Philippine storytelling and our people’s stories have long existed. That they endured to these days testify to the power they hold.
A recent report on the Philippines as a country with the lowest reading comprehension among 79 countries seems to contradict the tradition of storytelling.
The Philippines has been hailed as one of the globe’s major resources of migrant labour. Many Filipino and foreign media, ads, popular culture, political campaigns, research bodies, and marketing enthusiasts and opportunists alike benefit from the overseas Filipino community, their hard work, and their stories.
However, many Filipinos’ stories of migration and struggles in over 170 countries and territories globally remain taboo. There are numerous cultural expectations in the Philippines and overseas on the life-changing journey of going abroad.
Stories of selling cows, farms, and properties to afford going abroad and finding better pastures, true to life stories which are beyond gambling stories, but are ‘do or die’ situations.
Stories of being the breadwinner, the milking cows, the new modern heroes, and the outside force propping the failing Philippine economy are common knowledge. The reality of the country’s worsening poverty and the plunder of resources are stories of many Philippine-born Filipinos.
The Filipino diaspora is truly expanding the chapters of our people’s history.
Ever since the beginning, the Philippines has been bombarded with the implementations of colonial levels of comprehension and ways of governance, affecting the indigeneity of Filipino culture.
Higher education is usually associated with accomplished writing, arts and research work. Historically the Philippine’s style of education is inherited from foreign systems, particularly from the U.S. The U.S. trained and hired Filipino nurses and workers to work in the U.S. and resulted in adopting the English language as one of the national languages of the Philippines.
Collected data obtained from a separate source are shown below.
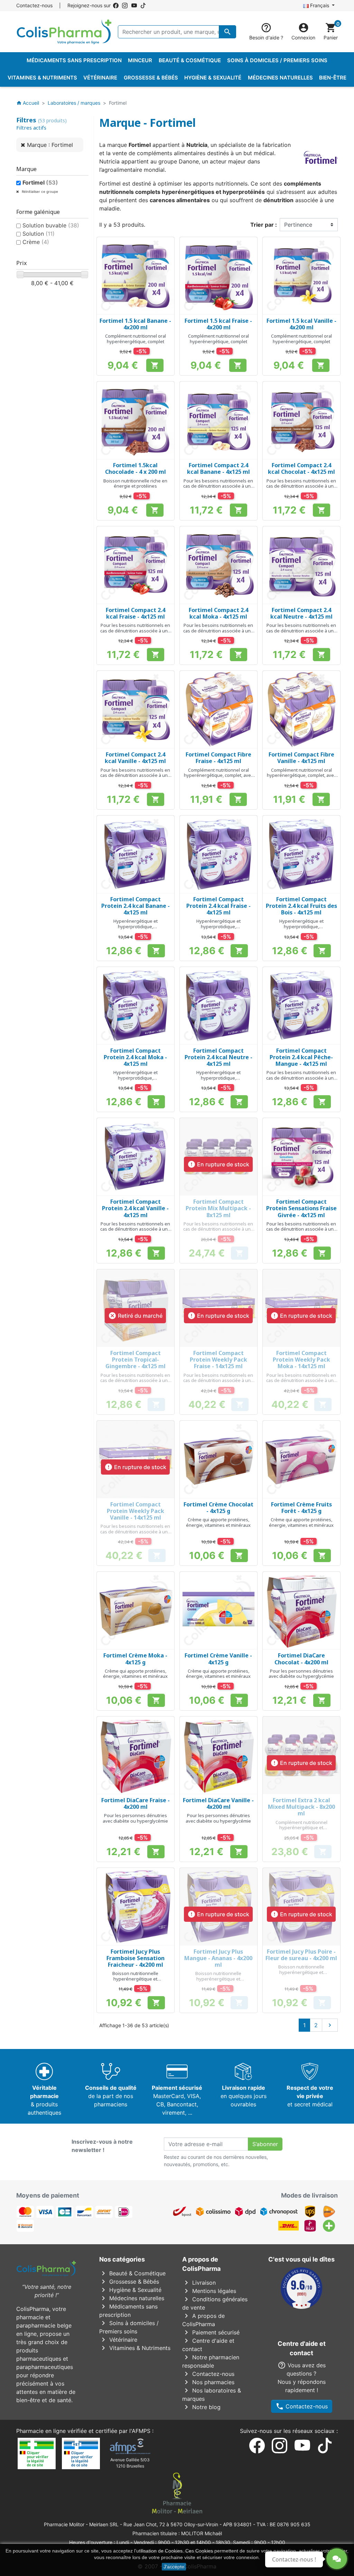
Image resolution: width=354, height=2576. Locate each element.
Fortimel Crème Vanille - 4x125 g (218, 1659)
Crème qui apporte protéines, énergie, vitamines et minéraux (218, 1522)
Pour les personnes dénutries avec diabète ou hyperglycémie (301, 1674)
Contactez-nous (34, 5)
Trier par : (263, 224)
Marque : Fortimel (50, 144)
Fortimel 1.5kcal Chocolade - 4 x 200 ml (135, 468)
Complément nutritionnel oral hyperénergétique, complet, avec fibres (218, 775)
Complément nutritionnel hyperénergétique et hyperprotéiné (301, 1827)
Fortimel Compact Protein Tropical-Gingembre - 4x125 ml (135, 1359)
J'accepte (174, 2566)
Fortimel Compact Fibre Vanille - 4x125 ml (301, 758)
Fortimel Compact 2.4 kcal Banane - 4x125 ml (218, 468)
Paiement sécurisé (211, 2332)
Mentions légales (209, 2290)
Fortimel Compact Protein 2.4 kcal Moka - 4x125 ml (135, 1057)
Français (319, 5)
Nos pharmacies (208, 2382)
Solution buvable (50, 225)
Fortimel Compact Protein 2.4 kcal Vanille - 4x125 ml (135, 1208)
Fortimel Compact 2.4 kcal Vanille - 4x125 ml (135, 758)
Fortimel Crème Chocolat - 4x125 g (218, 1508)
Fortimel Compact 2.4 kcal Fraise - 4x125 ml (135, 613)
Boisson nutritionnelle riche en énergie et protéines (135, 483)
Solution (38, 233)
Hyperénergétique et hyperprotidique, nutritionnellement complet (135, 926)
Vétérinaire (118, 2339)
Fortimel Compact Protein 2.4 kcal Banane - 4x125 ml (135, 905)
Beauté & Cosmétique (132, 2273)
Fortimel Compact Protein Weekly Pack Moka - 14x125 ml (301, 1359)
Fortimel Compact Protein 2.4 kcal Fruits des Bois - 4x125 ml (301, 905)
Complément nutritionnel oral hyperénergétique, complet (135, 339)
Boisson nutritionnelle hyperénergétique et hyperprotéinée (135, 1978)
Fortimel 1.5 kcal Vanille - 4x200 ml (301, 324)
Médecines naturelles (131, 2298)
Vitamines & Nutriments (134, 2347)
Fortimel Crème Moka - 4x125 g (135, 1659)
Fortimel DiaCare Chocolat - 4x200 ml (301, 1659)
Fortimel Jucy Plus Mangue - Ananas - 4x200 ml (218, 1958)
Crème (35, 241)
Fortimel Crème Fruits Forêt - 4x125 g (301, 1508)
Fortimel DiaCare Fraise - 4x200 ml (135, 1803)
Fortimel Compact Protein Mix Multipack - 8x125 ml (218, 1208)
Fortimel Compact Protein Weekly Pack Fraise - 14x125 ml (218, 1359)
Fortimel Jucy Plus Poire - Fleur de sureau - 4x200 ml (301, 1955)
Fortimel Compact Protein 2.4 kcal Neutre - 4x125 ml (218, 1057)
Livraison (199, 2282)
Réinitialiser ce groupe (39, 191)
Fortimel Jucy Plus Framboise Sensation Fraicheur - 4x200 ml (135, 1958)
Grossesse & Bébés (129, 2281)
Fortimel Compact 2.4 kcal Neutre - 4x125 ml (301, 613)
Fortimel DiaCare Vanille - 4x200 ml (218, 1803)
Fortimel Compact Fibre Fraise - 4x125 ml (218, 758)
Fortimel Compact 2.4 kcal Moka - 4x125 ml (218, 613)
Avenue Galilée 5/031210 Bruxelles (130, 2463)
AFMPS (141, 2430)
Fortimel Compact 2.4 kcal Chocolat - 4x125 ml (301, 468)
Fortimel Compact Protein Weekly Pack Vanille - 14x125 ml (135, 1511)
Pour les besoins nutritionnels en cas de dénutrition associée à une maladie (218, 486)
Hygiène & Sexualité (130, 2289)
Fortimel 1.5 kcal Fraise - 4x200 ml (218, 324)
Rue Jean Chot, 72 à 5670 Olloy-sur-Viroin (170, 2524)
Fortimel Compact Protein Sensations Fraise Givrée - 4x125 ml (301, 1208)
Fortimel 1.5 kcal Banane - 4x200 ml (135, 324)
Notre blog (201, 2407)
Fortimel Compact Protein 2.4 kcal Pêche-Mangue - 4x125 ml (301, 1057)
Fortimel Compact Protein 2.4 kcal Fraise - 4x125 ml (218, 905)
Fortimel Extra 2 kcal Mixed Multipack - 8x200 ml (301, 1806)
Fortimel (40, 182)
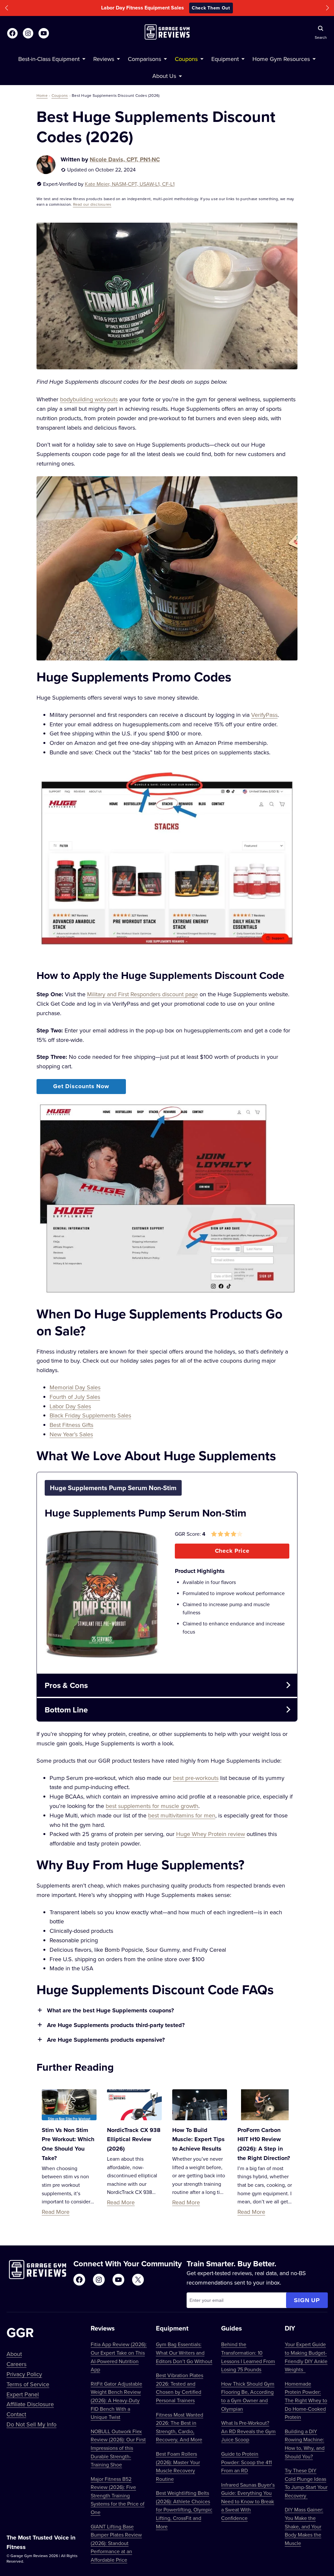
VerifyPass (264, 715)
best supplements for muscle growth (152, 1806)
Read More (55, 2212)
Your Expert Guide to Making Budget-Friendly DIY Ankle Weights (306, 2357)
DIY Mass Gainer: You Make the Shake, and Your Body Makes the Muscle (304, 2526)
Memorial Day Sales (75, 1387)
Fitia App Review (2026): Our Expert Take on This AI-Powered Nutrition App (119, 2357)
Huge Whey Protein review (210, 1834)
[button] (6, 8)
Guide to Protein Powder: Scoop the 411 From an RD (246, 2462)
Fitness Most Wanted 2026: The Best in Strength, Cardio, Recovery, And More (179, 2427)
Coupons (60, 95)
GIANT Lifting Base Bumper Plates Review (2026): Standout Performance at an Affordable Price (116, 2543)
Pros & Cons (66, 1685)
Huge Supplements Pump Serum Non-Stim (145, 1512)
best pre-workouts (196, 1778)
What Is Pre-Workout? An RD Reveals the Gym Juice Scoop (248, 2431)
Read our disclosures (92, 204)
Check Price (232, 1551)
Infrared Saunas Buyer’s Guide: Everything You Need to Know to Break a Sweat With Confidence (248, 2501)
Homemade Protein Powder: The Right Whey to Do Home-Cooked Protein (306, 2400)
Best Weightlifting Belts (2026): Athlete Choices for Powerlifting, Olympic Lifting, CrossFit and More (184, 2509)
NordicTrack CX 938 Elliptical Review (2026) (133, 2139)
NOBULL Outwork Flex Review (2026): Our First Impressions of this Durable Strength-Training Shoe (118, 2448)
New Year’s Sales (71, 1434)
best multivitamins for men (181, 1815)
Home (42, 95)
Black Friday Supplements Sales (90, 1415)
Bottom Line (66, 1709)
While education brings opportunities to some, many graduates in the Philippines remain unemployed or in debt or not practicing their professions.
Is the cost of higher education still worth it? Or is it not to advance or exploit the people?
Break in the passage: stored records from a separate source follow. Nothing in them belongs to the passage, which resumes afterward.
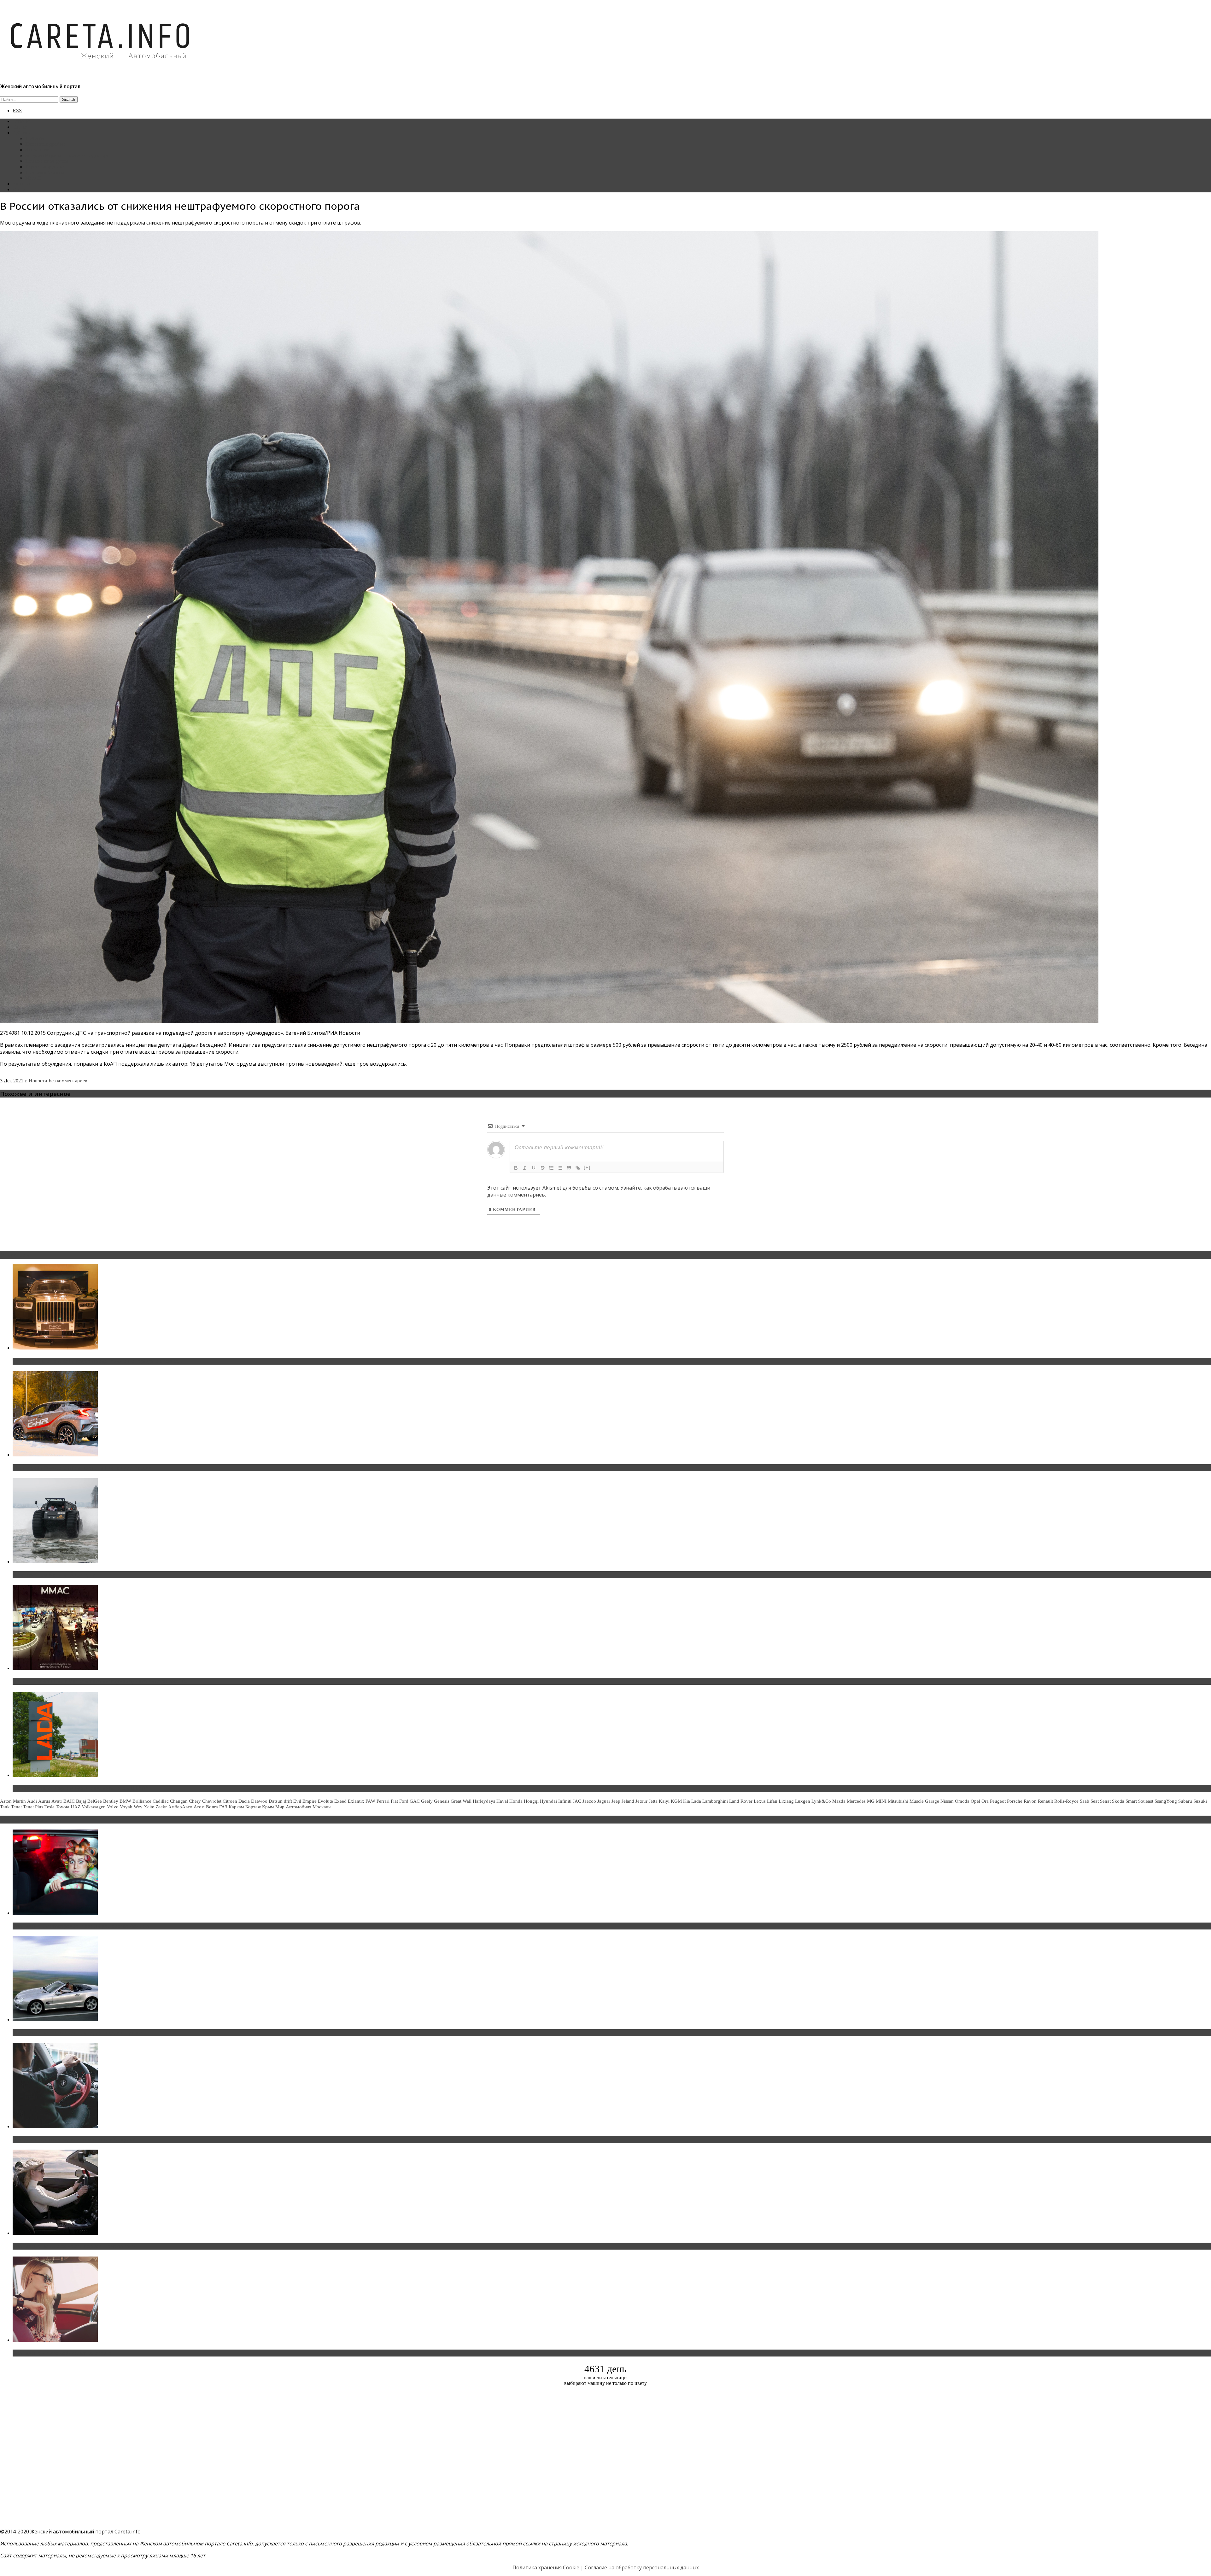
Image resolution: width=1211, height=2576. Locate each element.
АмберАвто (180, 1806)
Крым (268, 1806)
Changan (179, 1801)
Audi (32, 1801)
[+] (587, 1167)
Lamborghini (715, 1801)
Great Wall (461, 1801)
It is not surprising that comprehension results are poor. It is an indication that the current education system is not working and not fully beneficial for the majority of the Filipino people. To date, foreign languages are being taught in the Philippines, alongside other courses needed to pass to get that education certificate. Meanwhile, Pilipino or Panitikan, and indigenous studies remain a lower priority and are not required for college graduation. https://www.philstar.com/headlines/2019/05/26/1920978/its-final-filipino-panitikan-not-required-college
Foreign language studies were developed to prepare and train Filipinos to cater to foreigners arriving in the Philippines. These studies are mandated to make Filipinos easily adjust to foreign lands and cultures. French, Korean, Japanese, Cantonese, Mandarin, and other foreign languages are currently being taught in the Philippines in addition to the English language. The implementation of the K-12 program serves to catch up with the foreign levels of studies, but has been financially challenging for the youth and their families.
For the diaspora, it raises the question of who measures our education as a people? Who measures our comprehension and our achievements under a white-nationalist, oppressive, misogynistic, colonial system?
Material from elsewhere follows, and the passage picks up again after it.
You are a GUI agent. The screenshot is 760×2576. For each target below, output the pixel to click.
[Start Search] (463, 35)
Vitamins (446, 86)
While we are reputedly the most highly educated,Filipinos are for the most part, deskilled and deprived of accreditation by Canada’s systemic racism. Many upgrading courses cost money and time, and benefits mostly the educational institutions.
Comprehension is very important – reading proficiency and communication are vital in many aspects of life and survival. Learning and understanding is beyond what is being taught and who teaches. Belonging, respect and dignity are also considerations to fill the gaps in education.But in a colonial system, it remains unequal, if not lacking or missing.
The struggle to keep our native languages, to put justice and value in our labour, time and energy are core to our cultural expressions, growth, and learning.